Combien de fois s’était-il réveillé ainsi, haletant, émergeant d’un sommeil très lourd, comme un noyé essaie désespérément de remonter à la surface ? Cette attente était en train de le rendre fou.
– Mon garçon…
Guillemot sursauta violemment et poussa un cri. L’Ombre ! L’Ombre était là, toute proche ! Il n’avait donc pas rêvé. Il était tendu comme la corde d’un arc. C’était la fatigue. Depuis combien de temps n’avait-il pas mangé ? Des jours ? Peut-être une semaine…
– Tss tss… Tu es nerveux… beaucoup trop nerveux…
Le chuchotement caverneux se déplaça. Guillemot aperçut enfin la silhouette de ténèbres, de l’autre côté de l’Armure d’Ægishjamur. Il la distinguait à peine. Mais il l’entendait respirer, et il lui semblait sentir sur son visage un souffle glacé. Il se mit à trembler comme une feuille.
– Alors, mon garçon… as-tu réfléchi… à ma proposition… ?
Guillemot ne répondit pas tout de suite. Bon sang ! Il devait à tout prix se calmer ! Arrêter de trembler ! Il ferma les yeux et demanda, comme on fait une prière, l’aide d’Isaz, le Graphème qui aidait à la concentration et renforçait la volonté. Au fond de lui, Isaz s’éclaira et répandit sa chaleur dans son corps.
Lorsque l’Apprenti regarda à nouveau l’Ombre, il tremblait moins.

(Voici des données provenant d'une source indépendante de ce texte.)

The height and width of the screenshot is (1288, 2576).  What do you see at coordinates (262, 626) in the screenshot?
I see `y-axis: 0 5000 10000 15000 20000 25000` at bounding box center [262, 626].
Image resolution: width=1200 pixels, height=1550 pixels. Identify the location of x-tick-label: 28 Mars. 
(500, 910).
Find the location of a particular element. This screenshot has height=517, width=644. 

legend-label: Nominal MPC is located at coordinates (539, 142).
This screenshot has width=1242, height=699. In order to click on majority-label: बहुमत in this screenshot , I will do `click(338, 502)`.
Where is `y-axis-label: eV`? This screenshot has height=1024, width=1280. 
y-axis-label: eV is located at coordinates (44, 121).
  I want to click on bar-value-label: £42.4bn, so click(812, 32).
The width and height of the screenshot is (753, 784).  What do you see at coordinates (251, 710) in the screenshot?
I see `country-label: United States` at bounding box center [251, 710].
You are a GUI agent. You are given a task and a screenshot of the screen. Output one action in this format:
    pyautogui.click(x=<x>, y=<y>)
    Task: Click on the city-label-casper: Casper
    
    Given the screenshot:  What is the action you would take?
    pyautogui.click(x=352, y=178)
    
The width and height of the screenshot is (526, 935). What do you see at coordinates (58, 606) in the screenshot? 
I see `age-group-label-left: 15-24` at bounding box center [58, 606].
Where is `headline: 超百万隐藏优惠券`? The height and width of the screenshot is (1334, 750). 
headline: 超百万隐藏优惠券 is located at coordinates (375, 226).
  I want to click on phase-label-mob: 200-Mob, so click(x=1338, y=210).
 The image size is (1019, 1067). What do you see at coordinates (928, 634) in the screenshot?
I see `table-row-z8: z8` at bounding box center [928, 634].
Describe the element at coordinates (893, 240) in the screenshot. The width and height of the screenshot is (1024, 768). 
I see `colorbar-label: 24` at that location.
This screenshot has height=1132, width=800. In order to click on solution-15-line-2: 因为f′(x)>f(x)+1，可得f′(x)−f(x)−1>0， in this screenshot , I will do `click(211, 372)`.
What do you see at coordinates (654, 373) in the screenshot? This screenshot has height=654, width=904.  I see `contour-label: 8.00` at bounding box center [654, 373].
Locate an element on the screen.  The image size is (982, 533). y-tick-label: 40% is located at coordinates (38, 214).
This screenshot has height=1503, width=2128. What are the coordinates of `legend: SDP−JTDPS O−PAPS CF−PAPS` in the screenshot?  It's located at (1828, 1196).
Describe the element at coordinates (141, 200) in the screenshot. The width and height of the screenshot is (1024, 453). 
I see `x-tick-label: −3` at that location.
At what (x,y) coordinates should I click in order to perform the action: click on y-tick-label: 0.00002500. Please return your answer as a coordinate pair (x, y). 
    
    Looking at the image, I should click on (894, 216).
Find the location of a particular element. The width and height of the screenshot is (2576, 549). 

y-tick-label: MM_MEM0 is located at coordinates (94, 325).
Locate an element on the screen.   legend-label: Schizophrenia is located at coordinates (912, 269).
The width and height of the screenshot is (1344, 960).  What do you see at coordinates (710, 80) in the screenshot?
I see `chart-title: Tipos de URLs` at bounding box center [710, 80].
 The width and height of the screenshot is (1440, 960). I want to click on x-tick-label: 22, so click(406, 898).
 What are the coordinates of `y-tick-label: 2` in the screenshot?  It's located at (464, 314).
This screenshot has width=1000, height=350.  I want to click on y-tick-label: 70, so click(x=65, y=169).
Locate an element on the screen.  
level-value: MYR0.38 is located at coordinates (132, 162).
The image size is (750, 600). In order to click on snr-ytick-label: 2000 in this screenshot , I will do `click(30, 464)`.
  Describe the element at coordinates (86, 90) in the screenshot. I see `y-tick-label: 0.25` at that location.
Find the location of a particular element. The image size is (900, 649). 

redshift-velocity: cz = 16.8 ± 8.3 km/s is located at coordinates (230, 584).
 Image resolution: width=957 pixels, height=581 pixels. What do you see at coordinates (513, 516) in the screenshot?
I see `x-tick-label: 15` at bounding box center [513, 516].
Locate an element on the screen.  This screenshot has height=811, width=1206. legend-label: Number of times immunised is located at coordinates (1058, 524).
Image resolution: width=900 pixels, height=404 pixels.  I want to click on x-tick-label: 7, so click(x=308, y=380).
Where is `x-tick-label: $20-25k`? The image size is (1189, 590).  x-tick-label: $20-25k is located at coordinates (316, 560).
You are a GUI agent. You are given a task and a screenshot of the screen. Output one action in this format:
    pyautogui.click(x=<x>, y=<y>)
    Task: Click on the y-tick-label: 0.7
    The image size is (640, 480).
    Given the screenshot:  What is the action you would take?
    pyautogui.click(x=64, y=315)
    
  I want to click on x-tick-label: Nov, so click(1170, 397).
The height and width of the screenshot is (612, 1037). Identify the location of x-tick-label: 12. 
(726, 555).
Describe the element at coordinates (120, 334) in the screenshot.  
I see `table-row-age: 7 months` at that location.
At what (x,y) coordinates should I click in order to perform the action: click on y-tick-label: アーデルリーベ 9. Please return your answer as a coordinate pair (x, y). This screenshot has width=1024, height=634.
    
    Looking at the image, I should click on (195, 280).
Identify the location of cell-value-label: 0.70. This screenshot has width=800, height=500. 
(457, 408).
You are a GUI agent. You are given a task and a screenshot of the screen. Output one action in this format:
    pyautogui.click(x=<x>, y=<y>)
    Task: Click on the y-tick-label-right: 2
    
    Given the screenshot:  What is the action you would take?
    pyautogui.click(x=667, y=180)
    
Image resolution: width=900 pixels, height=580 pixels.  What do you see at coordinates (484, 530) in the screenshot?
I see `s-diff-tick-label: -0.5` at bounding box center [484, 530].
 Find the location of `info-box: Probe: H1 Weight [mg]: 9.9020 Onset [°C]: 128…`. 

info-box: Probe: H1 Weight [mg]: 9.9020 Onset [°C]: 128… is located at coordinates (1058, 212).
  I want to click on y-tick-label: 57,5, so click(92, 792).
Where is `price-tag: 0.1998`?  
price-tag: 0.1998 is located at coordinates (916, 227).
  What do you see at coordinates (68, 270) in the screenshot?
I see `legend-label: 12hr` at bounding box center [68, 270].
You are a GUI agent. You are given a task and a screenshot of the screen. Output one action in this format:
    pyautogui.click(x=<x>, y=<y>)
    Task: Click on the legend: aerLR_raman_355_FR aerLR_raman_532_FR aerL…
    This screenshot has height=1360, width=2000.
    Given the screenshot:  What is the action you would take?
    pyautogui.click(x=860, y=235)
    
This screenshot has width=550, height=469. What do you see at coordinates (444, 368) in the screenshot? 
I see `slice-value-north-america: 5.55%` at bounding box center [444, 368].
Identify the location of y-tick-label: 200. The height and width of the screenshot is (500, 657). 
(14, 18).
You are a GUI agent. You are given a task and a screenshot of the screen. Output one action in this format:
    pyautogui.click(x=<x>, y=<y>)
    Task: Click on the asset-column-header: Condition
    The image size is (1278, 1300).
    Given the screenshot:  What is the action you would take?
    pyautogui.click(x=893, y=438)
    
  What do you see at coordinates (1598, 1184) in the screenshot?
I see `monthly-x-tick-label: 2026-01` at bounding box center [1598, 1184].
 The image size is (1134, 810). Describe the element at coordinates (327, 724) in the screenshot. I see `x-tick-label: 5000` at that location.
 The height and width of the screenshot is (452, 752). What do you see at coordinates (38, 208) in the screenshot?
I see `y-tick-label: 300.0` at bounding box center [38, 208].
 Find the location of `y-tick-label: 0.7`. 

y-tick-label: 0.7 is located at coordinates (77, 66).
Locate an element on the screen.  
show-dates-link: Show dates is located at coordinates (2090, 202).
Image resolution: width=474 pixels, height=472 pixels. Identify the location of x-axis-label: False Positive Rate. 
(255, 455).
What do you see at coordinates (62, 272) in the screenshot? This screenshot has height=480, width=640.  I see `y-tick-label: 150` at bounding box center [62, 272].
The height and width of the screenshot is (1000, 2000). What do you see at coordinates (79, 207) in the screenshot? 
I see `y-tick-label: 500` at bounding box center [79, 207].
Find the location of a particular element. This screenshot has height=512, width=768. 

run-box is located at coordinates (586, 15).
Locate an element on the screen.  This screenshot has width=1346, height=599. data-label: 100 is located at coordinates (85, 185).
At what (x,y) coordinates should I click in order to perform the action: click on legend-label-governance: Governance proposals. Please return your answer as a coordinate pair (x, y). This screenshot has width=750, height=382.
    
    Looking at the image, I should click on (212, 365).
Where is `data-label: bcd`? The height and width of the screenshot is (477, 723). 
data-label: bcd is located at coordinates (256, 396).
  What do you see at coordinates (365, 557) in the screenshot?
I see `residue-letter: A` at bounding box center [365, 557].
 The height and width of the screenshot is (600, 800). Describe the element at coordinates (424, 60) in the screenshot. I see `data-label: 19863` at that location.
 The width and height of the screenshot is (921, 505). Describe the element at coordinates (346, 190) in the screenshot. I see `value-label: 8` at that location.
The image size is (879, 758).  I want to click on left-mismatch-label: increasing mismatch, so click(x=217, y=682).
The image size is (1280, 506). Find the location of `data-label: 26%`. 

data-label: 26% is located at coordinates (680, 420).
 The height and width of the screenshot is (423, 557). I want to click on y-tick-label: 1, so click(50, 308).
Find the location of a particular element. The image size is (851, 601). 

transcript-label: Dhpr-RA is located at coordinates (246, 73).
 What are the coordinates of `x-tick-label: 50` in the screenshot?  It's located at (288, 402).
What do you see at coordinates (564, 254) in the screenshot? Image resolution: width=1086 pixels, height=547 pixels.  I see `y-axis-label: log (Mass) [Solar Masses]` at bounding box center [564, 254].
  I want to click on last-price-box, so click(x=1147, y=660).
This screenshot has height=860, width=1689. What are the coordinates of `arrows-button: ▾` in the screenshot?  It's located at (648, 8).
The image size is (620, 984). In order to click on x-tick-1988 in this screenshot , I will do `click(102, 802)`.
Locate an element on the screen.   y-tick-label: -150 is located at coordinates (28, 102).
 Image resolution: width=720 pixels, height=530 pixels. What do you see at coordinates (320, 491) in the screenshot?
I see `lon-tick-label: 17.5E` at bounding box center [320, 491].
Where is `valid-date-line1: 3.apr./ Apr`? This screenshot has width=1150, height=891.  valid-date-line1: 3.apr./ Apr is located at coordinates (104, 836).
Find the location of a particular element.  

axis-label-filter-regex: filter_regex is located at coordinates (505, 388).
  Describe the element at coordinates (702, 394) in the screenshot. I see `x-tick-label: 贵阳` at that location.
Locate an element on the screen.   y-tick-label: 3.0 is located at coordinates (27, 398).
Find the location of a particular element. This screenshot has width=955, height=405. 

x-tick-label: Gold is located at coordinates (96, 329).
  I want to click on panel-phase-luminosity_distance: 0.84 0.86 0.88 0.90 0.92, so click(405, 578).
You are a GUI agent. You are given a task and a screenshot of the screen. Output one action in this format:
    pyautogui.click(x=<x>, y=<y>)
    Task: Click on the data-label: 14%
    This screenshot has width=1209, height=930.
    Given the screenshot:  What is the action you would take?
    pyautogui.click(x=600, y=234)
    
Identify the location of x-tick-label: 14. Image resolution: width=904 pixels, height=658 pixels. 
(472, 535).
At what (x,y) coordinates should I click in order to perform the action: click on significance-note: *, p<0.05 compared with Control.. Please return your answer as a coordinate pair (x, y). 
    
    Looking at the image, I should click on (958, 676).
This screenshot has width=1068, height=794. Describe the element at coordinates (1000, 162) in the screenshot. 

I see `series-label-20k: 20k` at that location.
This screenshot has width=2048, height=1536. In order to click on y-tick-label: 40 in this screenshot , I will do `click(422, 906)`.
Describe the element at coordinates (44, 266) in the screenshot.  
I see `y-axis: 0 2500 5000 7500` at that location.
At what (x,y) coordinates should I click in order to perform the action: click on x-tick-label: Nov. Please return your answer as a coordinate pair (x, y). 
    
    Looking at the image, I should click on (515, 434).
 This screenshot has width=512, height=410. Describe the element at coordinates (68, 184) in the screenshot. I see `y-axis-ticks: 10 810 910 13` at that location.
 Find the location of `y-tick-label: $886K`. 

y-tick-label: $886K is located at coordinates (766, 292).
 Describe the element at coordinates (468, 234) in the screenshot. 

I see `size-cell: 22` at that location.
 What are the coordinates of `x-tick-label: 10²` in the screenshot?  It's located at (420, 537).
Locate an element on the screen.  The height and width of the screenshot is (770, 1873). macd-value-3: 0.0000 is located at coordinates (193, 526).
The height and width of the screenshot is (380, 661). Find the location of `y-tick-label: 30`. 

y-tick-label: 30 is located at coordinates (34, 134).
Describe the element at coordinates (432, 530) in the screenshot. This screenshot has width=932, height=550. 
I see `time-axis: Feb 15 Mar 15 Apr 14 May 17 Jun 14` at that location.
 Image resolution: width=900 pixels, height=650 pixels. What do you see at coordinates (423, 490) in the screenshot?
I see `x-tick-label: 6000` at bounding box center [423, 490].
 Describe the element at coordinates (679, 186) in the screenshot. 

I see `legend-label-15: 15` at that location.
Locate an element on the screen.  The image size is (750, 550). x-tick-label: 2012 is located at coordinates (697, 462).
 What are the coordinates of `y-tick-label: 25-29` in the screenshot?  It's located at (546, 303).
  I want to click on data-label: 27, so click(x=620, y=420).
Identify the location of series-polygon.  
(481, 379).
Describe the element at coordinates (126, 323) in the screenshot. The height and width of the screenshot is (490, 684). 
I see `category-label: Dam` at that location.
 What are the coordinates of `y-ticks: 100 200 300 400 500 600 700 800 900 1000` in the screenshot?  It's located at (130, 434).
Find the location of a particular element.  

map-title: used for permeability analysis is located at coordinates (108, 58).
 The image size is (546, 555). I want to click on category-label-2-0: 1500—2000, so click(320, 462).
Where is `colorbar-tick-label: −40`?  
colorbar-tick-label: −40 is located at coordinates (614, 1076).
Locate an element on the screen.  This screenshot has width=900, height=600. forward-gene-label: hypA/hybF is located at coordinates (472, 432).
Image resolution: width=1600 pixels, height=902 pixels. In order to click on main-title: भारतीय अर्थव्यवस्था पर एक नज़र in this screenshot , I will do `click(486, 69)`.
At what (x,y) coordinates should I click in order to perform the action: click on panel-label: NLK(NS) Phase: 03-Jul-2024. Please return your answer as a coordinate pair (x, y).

– J’ai réfléchi. C’est non.
L’Ombre s’agita.
– Tu oses me dire non… à moi…
Elle recula et poussa un gémissement terrifiant qui, malgré la présence d’Isaz en lui, effraya Guillemot.
– Tant pis… Tu l’as décidé toi-même… Tu ne veux pas devenir mon allié… tu seras donc mon esclave…
Guillemot comprit que l’affrontement était inévitable. Il vérifia d’un rapide coup d’œil que toutes ses protections étaient encore en place, et il s’assit précipitamment sur Mannaz.